A tale for winter
And Now You Can Go
by Vendela Vida
I partly picked this because the stylised cover picture looked like a girl walking in the snow and I thought it would fit nicely with my wintry feeling. However, aside from the book starting in December, it was hardly wintry at all. Quite good, though.
Ellis has only recently moved to New York for grad school when she is accosted during a walk in the park by a man with a gun. She manages to escape after quoting poetry in an attempt to change the man’s mood. The book opens with this encounter and goes on to describe the next few months of Ellis learning to deal with what has happened, how it has changed her and how others treat her.
This isn’t the dark story that it might seem from that description.

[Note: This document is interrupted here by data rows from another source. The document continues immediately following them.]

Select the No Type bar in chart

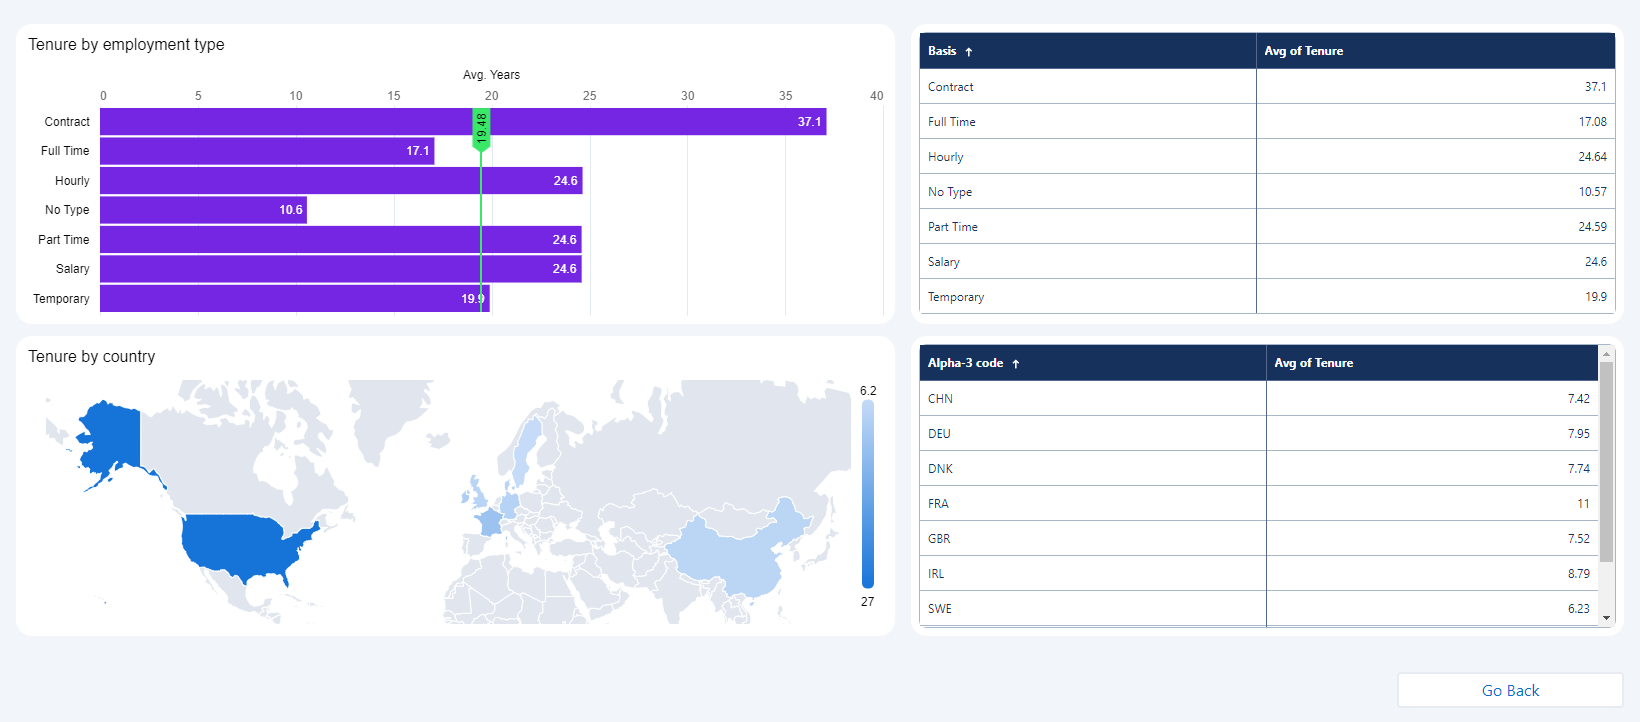click(x=200, y=210)
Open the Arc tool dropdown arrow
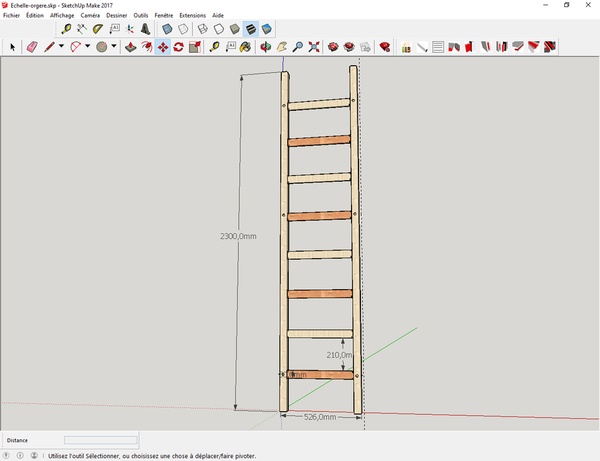The height and width of the screenshot is (461, 600). (x=87, y=46)
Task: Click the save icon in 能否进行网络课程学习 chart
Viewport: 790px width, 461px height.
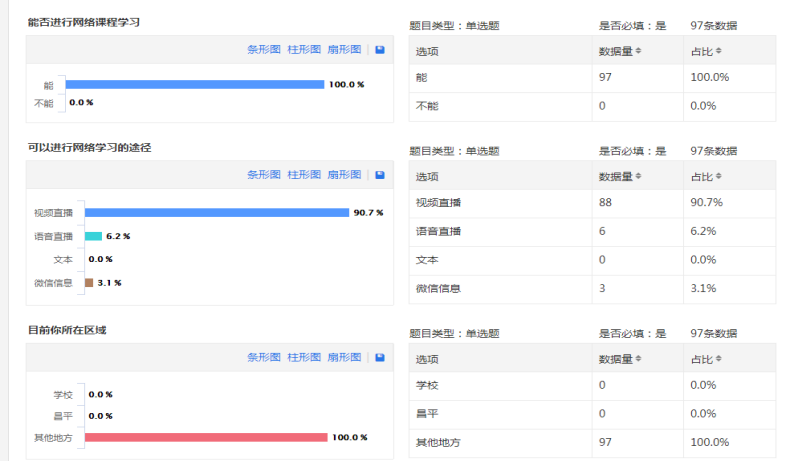Action: point(380,49)
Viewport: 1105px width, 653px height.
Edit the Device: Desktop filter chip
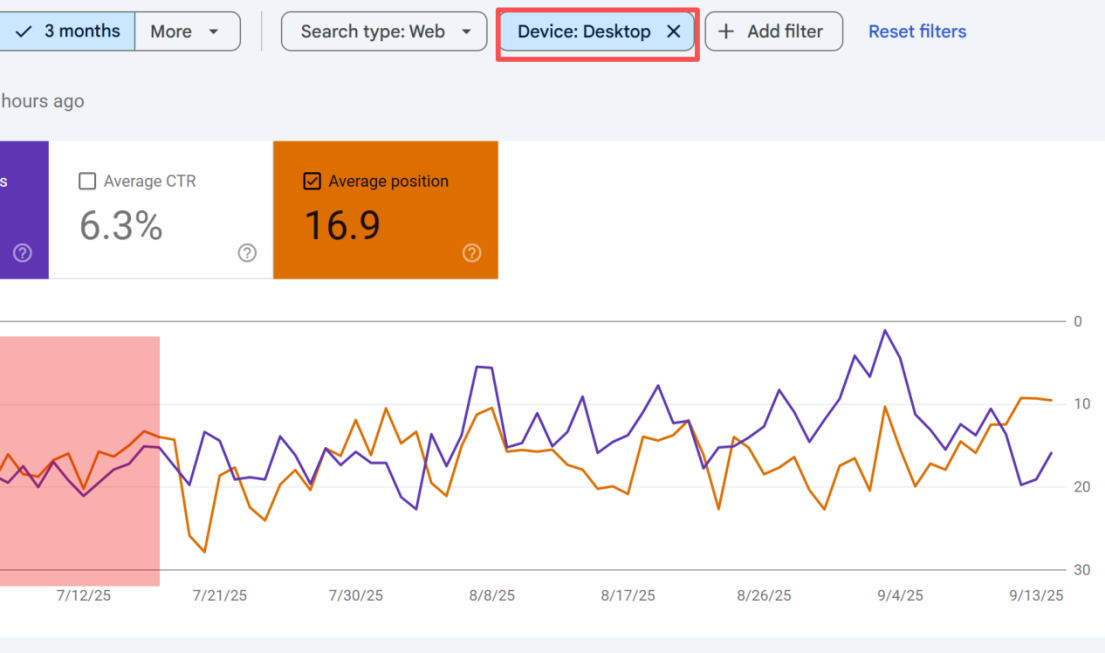(x=583, y=32)
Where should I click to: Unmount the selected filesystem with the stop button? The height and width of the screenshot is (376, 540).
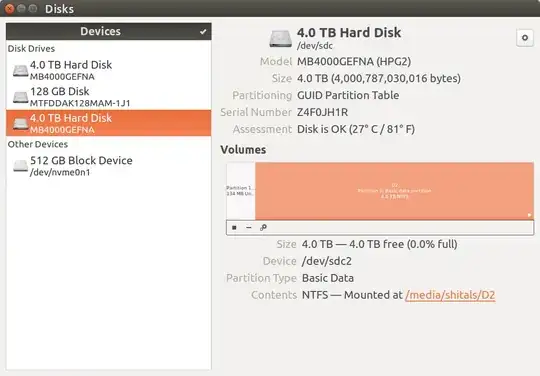[234, 227]
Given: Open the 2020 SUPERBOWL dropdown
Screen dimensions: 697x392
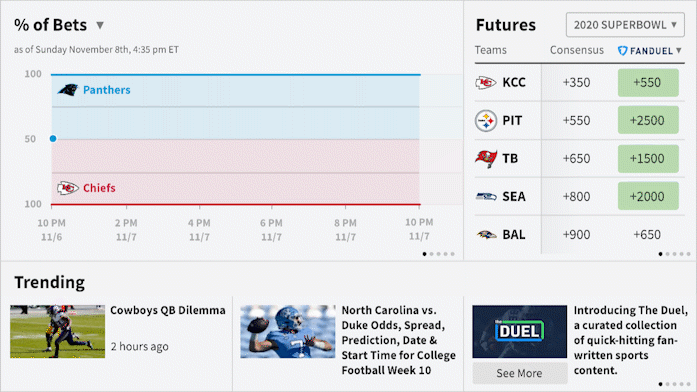Looking at the screenshot, I should tap(625, 25).
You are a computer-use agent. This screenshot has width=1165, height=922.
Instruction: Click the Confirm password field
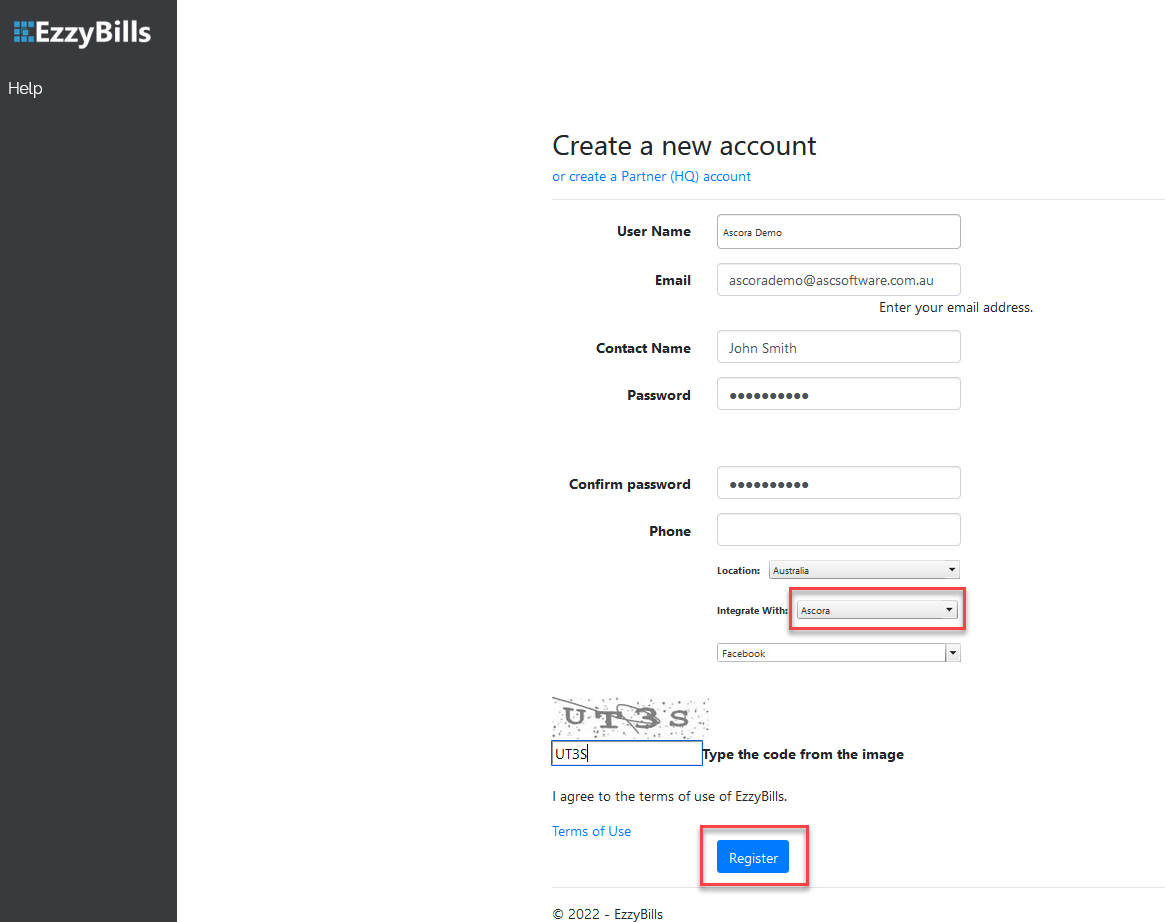pos(838,483)

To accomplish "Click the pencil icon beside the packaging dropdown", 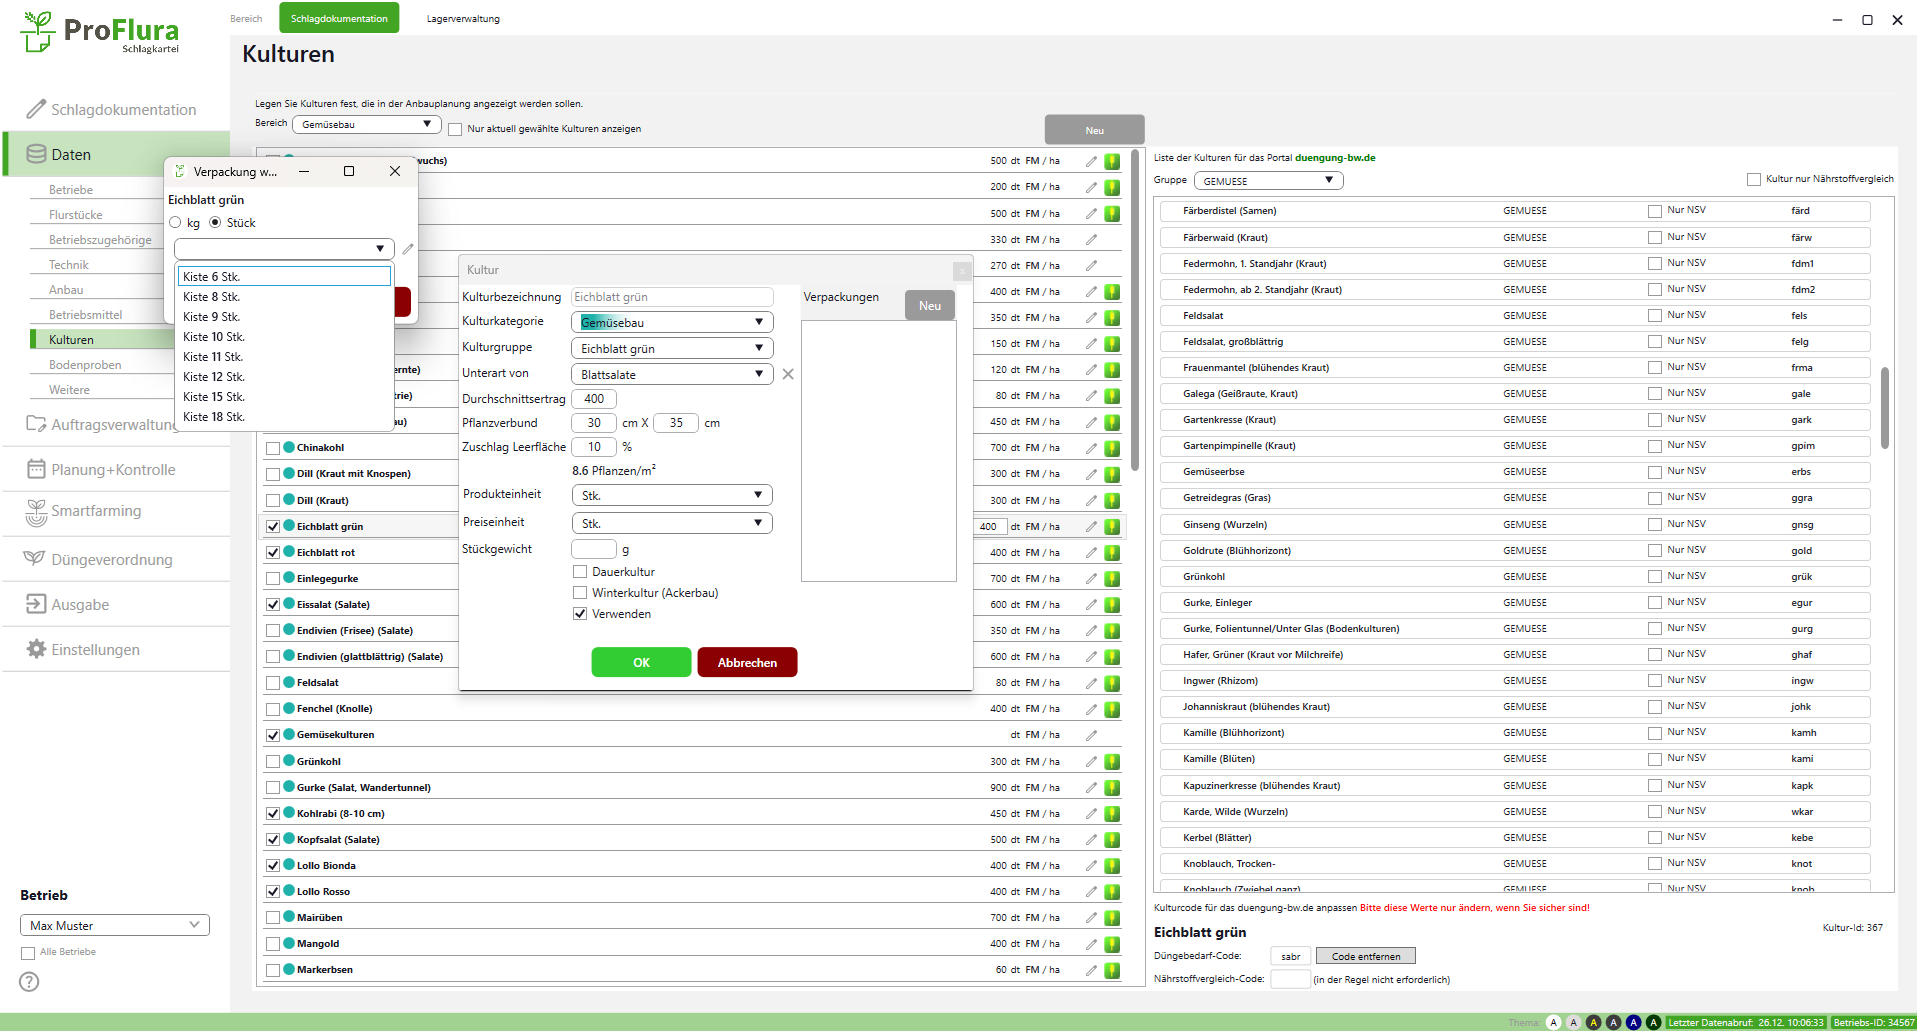I will [408, 249].
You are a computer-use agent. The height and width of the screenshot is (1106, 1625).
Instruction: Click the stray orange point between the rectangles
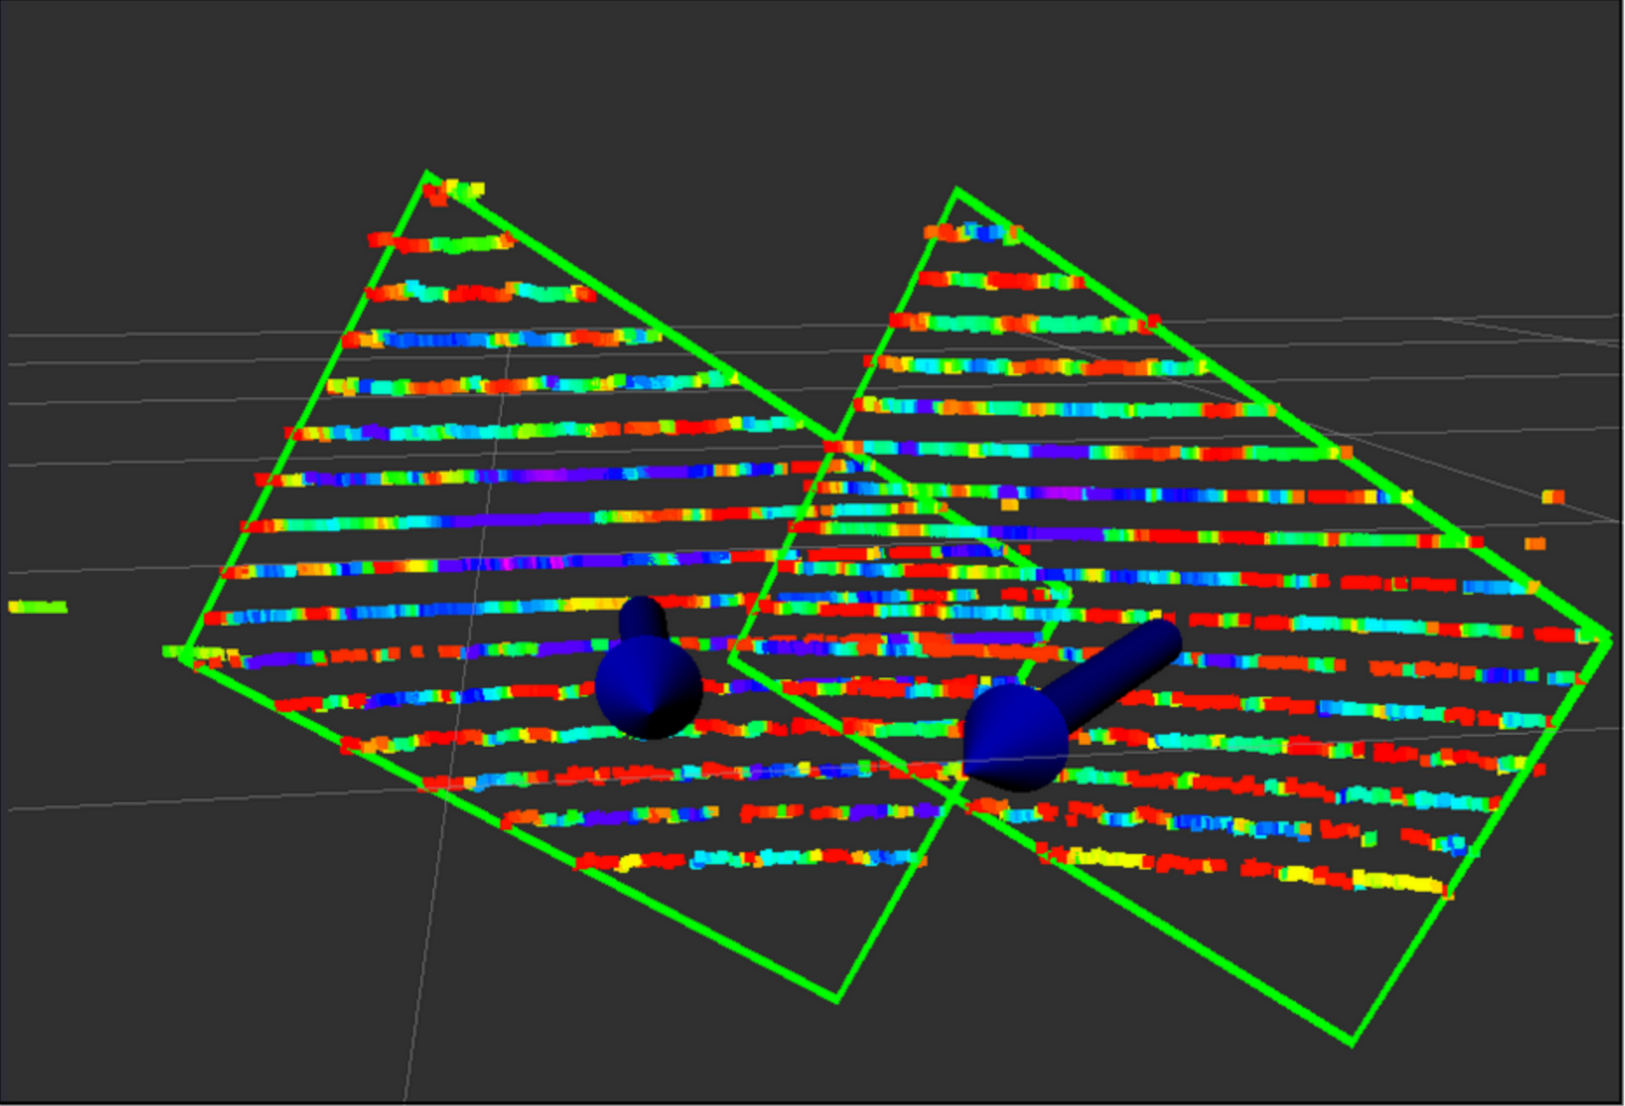(1010, 505)
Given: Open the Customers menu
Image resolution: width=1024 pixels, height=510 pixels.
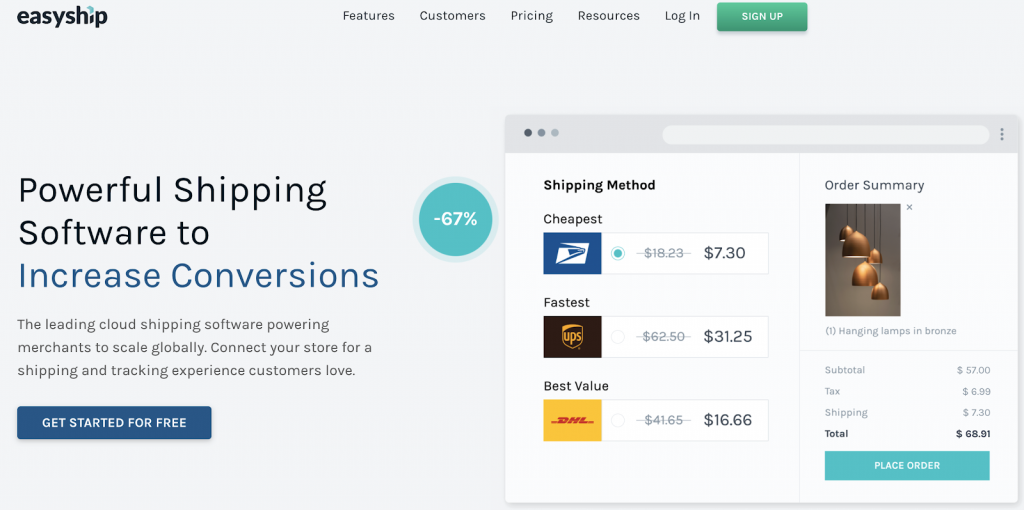Looking at the screenshot, I should pos(453,16).
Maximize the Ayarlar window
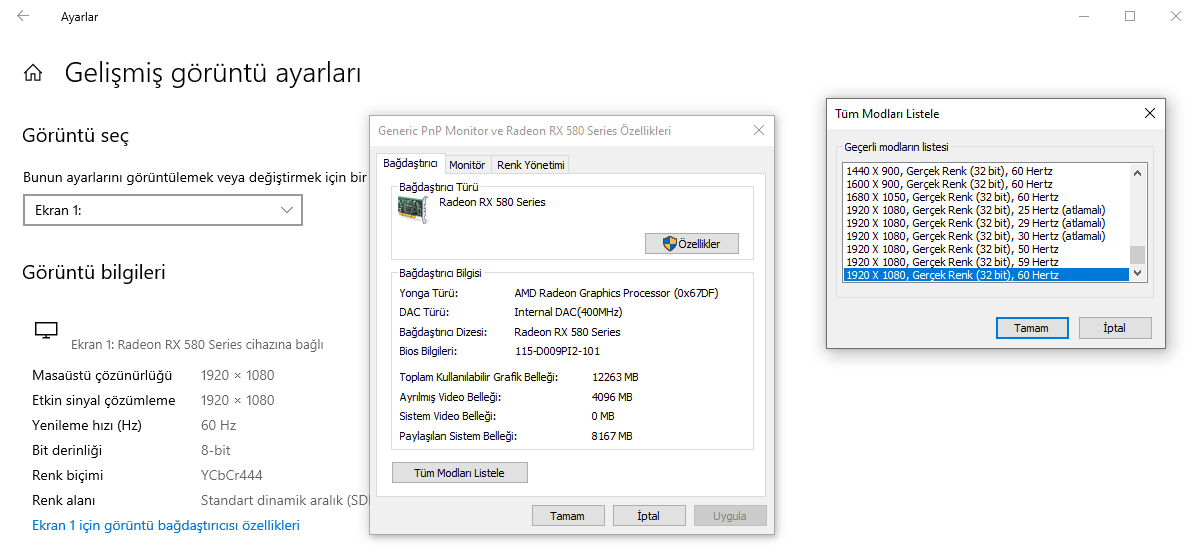This screenshot has width=1198, height=545. 1129,16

Ellis is funny, terrible with relationships and continually frustrated by everyone else’s expectations of how she should act now that she is officially a victim. Not that this is a comedy either. I really don’t know how to classify it. Maybe as a character piece?
Vida does a good job of collating the various reactions a person might get to the announcement that they’ve been held at gunpoint. There’s the people who suddenly want to hang out with her, the people who want to protect her, the people full of advice. But every one of them is a rounded character as well, fully and fallibly human.
This book challenges preconceptions. Ellis’s attacker is white and politely spoken. His intention is not to rob or rape Ellis. Vida deliberately leads the reader astray, omitting important details until later in the story.
This is definitely a literary novel, in that it’s about the effects of events rather than events themselves, and it picks out interesting little details, but it also has a clear storyline with a decisive beginning and end.